• TASK REQUIREMENTS
None of the images should appear in your copy. Transcribe the data in full.

Extracted records:

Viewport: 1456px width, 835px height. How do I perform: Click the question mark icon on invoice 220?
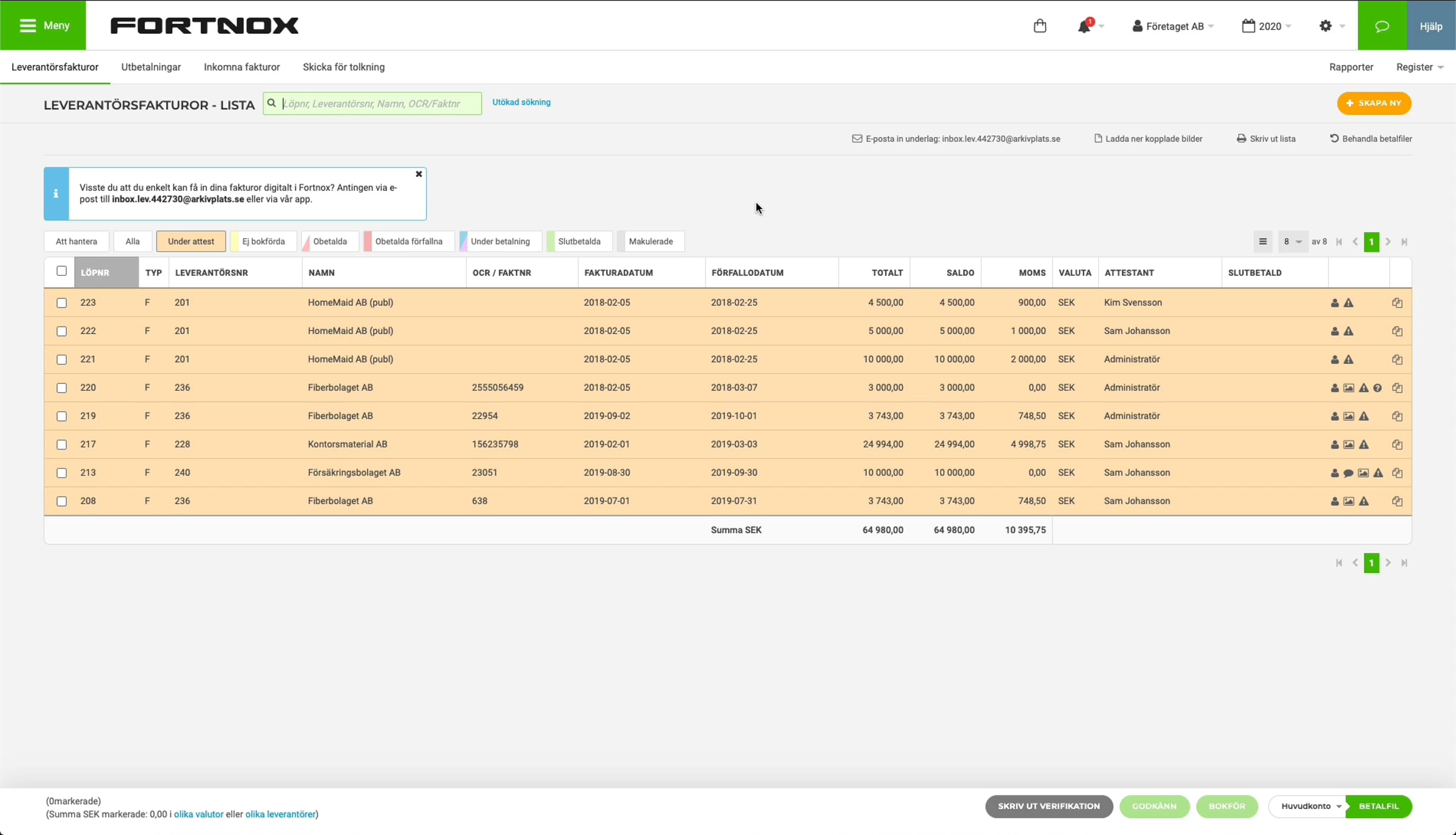[x=1378, y=388]
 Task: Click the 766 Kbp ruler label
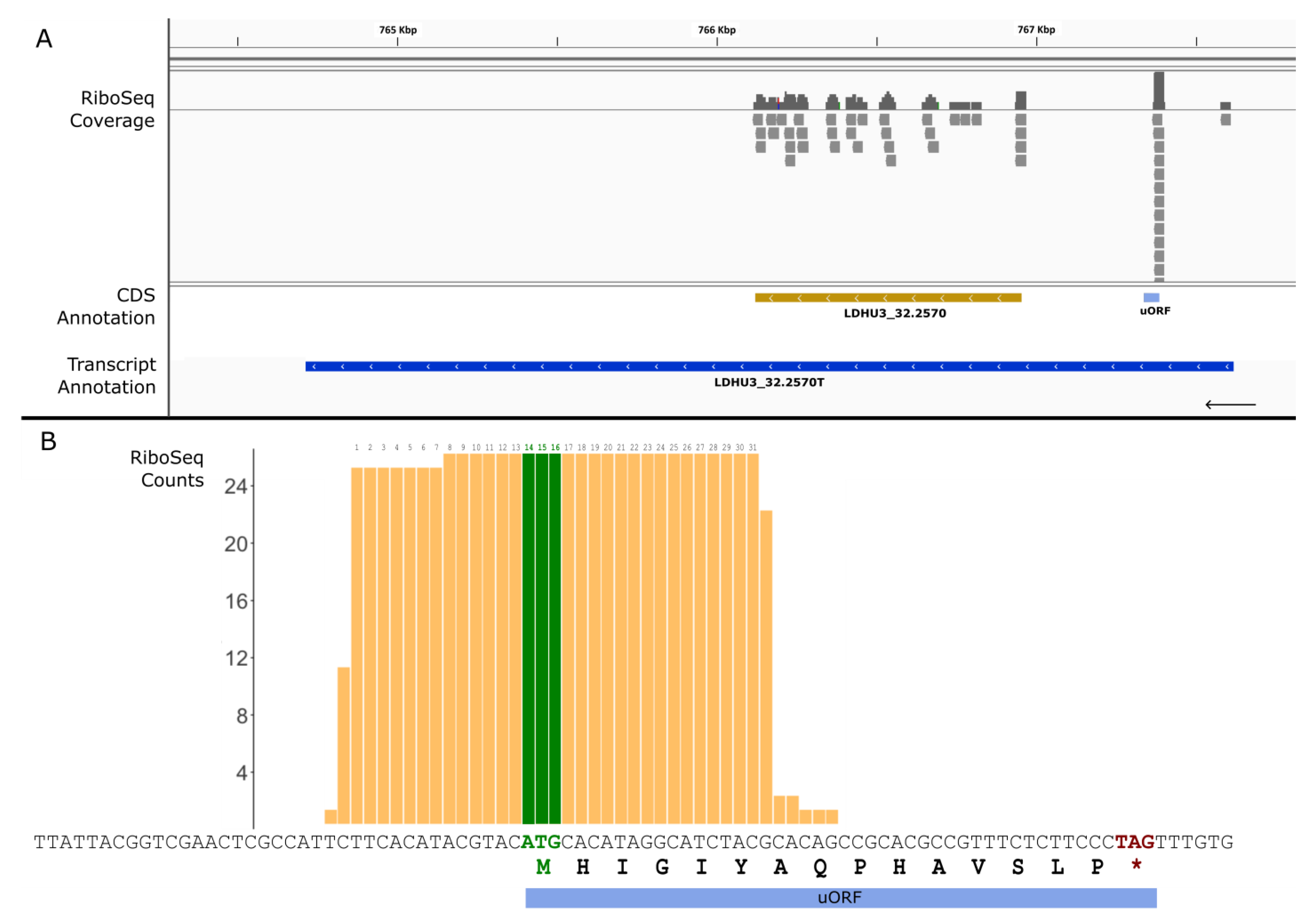pos(716,30)
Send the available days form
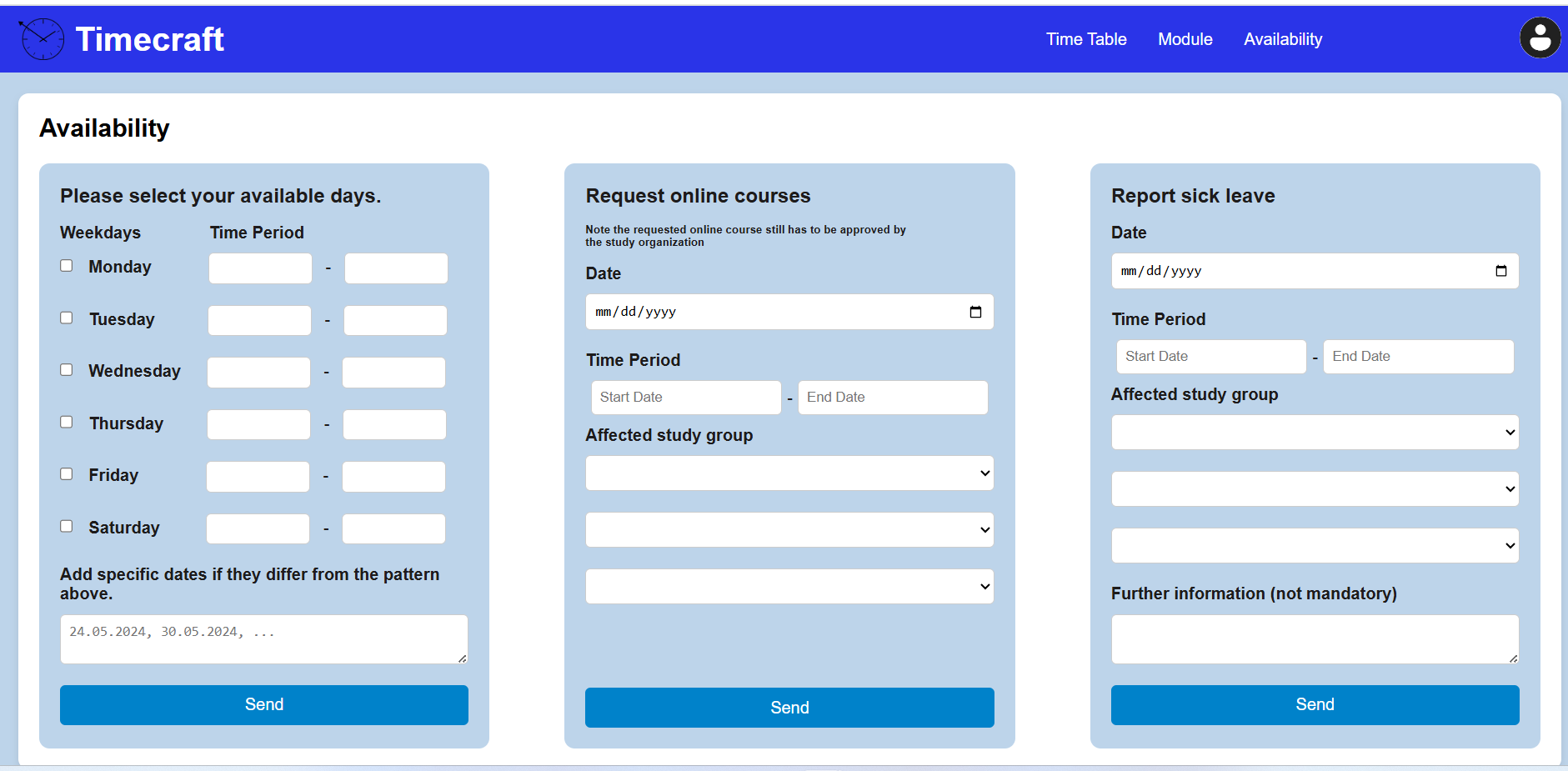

• TASK OUTPUT
Viewport: 1456px width, 835px height. How do I perform: Click the question mark icon on invoice 220?
[x=1378, y=388]
 Task: Click the 766 Kbp ruler label
pos(716,30)
Send the available days form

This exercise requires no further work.